30 May 2024 -- Thursday of the 8th ordinary week

Mark 10, 46-52

Homily

          Jericho was an important city that the Galileans had to pass through on their way up to Jerusalem, when they came through the Jordan Valley. This city of palms in the middle of the desert of Judah was, in the Old Testament, the gateway to the Promised Land. Jesus passed through a few times but never stopped there. The Gospels do not mention that he preached or performed any miracles there. In today's Gospel, as Jesus makes his last ascent towards Jerusalem, where he will be put to death, he passes through Jericho, and on the outskirts of the city he passes a blind beggar, who is told that it is Jesus of Nazareth passing by, and who begins to cry out: ‘Jesus, son of David, have mercy on me’.

          When the people with Jesus wanted to silence the beggar, Jesus stopped. This word is important. While Jesus is constantly on the move to proclaim the good news, and especially as he resolutely climbs towards Jerusalem, the only thing that can stop him in his tracks is the sight of human misery and a plea for mercy. Jesus calls out to this blind man who cries out to him, and asks him the same question he asked James and John in last Sunday's Gospel: ‘What do you want me to do for you?
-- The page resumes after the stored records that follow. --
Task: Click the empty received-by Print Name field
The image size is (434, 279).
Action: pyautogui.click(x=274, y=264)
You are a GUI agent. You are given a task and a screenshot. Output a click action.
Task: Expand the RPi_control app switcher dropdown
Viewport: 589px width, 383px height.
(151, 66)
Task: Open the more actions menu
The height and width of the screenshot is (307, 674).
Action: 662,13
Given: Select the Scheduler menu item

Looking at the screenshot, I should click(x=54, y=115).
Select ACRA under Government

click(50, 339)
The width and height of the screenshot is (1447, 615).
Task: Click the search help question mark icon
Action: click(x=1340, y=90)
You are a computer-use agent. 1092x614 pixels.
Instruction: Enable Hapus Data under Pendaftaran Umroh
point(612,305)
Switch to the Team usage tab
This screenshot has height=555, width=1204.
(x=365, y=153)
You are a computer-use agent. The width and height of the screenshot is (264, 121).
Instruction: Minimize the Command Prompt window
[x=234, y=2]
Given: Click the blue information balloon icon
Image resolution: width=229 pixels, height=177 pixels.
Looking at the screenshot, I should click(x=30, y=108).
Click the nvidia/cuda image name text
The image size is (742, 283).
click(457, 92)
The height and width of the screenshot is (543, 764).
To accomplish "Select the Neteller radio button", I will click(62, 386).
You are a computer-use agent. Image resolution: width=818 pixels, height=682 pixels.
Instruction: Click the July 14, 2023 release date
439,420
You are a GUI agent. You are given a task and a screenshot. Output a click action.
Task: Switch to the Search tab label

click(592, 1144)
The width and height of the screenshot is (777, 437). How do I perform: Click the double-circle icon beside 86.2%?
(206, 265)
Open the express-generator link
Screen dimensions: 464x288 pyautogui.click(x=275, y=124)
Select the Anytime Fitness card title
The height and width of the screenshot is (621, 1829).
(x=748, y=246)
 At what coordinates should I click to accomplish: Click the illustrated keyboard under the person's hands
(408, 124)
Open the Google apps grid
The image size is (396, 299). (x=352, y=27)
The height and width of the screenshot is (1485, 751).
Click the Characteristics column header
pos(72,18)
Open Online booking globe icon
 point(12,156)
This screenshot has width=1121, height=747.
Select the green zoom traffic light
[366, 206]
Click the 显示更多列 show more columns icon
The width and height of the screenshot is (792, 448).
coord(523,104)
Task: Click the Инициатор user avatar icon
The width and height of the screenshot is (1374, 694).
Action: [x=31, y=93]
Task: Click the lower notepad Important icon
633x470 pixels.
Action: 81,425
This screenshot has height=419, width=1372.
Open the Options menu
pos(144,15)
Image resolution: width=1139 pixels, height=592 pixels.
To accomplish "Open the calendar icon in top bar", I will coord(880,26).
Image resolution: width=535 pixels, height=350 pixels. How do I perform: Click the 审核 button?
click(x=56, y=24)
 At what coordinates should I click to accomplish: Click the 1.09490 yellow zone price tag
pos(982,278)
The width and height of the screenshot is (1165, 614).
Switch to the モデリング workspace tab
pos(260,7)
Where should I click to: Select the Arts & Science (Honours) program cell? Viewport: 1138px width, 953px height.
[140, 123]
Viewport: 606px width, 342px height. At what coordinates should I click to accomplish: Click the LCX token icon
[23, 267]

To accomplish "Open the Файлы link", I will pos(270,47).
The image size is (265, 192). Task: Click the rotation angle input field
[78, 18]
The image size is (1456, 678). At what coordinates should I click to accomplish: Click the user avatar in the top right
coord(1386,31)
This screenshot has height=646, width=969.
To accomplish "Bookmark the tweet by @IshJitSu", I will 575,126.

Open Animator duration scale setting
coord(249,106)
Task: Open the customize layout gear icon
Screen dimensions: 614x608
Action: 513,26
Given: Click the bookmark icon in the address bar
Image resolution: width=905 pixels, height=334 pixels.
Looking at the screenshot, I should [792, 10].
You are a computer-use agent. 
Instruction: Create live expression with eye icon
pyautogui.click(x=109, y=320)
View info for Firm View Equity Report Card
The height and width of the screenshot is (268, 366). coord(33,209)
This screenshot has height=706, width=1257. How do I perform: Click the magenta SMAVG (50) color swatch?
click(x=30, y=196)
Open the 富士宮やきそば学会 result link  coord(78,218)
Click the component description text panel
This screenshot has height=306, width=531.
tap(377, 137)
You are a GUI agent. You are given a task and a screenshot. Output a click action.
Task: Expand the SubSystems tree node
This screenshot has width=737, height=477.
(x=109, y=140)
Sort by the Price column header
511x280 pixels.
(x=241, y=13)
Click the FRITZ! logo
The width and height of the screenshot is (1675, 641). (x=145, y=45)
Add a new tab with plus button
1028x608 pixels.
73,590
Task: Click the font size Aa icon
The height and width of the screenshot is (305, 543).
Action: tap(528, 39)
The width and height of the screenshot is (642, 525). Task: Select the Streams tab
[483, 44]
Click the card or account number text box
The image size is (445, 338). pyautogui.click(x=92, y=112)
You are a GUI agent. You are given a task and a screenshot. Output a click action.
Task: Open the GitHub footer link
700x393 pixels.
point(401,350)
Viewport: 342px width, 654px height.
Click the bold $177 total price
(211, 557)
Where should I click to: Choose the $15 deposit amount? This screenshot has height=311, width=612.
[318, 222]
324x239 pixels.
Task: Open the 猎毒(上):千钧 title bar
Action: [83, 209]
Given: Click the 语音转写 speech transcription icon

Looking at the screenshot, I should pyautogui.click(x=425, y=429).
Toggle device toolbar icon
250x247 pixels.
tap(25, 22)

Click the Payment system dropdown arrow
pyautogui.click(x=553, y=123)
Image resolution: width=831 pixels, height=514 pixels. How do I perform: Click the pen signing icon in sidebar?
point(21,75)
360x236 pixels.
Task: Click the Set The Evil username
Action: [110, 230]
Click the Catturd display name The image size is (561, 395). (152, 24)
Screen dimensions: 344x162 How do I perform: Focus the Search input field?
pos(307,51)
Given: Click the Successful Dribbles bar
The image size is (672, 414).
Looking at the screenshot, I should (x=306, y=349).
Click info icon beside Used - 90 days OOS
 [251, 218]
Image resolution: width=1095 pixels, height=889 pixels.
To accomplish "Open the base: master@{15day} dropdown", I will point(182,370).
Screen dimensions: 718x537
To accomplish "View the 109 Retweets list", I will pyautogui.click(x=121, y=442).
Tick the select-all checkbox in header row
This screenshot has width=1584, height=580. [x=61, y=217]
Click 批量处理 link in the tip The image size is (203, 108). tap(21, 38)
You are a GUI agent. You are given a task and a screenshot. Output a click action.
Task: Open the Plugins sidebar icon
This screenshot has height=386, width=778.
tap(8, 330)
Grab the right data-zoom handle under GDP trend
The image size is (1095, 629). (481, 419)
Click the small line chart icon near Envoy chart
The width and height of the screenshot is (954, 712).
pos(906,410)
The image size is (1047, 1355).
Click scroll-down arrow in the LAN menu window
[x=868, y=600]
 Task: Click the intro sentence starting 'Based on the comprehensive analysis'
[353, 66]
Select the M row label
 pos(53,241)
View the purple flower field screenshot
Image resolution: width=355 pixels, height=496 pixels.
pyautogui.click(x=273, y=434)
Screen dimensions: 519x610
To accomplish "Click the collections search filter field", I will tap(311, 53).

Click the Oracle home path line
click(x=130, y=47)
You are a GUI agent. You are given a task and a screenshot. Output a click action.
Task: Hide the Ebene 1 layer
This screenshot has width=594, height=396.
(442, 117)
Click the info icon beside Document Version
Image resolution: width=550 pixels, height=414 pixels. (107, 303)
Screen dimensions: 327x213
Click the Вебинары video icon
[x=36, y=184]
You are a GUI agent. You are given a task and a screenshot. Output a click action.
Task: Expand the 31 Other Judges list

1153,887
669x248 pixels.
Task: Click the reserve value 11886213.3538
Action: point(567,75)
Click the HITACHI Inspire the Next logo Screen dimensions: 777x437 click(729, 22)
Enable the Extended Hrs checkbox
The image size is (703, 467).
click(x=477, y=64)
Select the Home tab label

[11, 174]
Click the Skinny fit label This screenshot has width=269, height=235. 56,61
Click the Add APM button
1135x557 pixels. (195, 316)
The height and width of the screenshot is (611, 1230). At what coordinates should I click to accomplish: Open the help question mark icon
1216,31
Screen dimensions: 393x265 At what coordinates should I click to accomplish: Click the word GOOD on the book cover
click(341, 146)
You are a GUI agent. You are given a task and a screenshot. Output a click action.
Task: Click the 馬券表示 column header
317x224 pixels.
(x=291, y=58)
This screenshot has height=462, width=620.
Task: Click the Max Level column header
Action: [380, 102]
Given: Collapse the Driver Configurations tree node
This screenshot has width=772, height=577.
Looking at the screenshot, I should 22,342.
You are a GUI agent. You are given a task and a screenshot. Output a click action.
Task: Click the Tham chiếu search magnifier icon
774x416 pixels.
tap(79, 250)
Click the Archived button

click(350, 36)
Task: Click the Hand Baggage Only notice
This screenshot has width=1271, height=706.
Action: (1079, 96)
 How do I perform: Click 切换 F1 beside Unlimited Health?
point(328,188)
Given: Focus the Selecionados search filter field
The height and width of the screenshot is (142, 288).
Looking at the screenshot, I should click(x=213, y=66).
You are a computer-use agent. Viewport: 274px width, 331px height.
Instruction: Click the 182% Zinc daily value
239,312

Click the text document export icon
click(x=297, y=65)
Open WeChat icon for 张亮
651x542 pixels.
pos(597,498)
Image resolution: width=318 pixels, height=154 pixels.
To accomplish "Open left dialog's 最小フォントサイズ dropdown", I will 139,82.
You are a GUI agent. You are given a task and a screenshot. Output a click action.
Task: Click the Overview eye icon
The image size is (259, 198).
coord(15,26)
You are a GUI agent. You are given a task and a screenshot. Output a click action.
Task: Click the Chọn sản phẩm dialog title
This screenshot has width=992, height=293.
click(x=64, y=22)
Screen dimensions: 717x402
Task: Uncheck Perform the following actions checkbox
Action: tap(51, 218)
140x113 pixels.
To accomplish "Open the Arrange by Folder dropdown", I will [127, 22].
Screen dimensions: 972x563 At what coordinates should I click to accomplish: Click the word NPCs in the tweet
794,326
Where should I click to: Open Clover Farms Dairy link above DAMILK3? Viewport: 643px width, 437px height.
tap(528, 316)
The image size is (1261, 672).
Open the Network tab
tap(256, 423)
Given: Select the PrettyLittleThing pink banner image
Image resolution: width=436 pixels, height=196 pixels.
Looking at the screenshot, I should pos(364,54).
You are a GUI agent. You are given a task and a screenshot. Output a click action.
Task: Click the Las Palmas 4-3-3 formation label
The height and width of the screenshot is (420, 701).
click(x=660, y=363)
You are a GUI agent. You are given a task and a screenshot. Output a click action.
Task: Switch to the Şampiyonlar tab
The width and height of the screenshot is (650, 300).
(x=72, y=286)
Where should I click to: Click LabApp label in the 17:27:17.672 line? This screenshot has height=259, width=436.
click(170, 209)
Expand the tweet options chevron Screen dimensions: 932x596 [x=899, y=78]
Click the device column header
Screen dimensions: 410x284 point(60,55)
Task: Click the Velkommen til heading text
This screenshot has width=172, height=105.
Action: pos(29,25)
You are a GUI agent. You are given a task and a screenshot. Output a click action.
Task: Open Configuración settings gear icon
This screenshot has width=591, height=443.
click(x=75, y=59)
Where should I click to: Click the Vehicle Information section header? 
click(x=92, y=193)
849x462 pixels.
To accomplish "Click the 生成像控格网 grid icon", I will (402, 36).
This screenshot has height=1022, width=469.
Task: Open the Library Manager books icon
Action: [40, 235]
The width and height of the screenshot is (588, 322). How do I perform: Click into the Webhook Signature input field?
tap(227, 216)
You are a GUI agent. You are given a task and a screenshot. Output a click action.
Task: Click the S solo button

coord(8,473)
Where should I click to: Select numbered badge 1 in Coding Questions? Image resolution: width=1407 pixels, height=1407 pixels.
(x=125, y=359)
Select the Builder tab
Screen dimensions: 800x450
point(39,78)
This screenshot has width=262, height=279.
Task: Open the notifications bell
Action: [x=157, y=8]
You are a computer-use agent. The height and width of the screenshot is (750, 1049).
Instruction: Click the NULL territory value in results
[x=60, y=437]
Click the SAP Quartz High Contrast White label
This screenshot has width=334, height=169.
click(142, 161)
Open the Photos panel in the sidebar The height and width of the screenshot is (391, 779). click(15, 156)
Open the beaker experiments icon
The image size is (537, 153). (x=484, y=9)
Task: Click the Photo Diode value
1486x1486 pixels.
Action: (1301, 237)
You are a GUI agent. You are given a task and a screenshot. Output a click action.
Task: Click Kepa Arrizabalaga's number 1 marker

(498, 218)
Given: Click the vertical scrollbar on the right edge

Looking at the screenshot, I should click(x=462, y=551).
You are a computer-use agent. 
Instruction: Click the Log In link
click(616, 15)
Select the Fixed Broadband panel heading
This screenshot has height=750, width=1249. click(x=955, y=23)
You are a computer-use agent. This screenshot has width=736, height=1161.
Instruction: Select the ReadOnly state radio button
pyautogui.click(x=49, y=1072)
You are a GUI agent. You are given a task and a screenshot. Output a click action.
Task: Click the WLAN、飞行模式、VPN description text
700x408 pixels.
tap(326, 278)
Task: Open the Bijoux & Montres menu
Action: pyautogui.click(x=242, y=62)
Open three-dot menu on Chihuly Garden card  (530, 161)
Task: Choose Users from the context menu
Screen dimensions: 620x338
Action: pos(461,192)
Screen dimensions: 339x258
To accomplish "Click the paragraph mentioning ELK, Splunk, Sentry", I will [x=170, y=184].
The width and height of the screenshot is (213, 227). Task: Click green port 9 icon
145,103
The evangelist seems to want to draw a comparison here between the disciples who have been called to follow Jesus and who are still greedy for power and glory (‘grant that we may sit, one at your right hand and the other at your left, in your glory’) and this poor blind beggar who wants nothing more than to ‘see’, and who, as soon as he regains his sight, will start following Jesus on the road that leads him to Jerusalem and the Cross, even though Jesus has told him to go away: ‘Go, your faith has saved you’.

          This story of healing does not have the usual characteristics of ‘miracles’ or ‘signs’ performed by Jesus. Rather, the whole story emphasises faith as the basis for following Jesus. As soon as he is brought before Jesus, the blind man no longer calls him ‘son of David’, but gives him the title of ‘master’, with the same touch of intimacy as Mary Magdalene on the morning of the resurrection: ‘rabbouni’.

          Many times, either in our private moments of prayer or in the liturgy, we have prayed the same prayer as this blind man: ‘Son of God, have mercy on me’, perhaps with the same sense of distance that the use of this messianic title seems to imply. Each time, Jesus stopped and spoke to us. Our prayer then became more intimate and we were able, like Bartimaeus and like Mary of Magdala, to call him more intimately rabbouni, ‘my teacher’. All that remains is for us to have the courage to follow him to the end on the path he has laid out for us and on which he continues to guide us.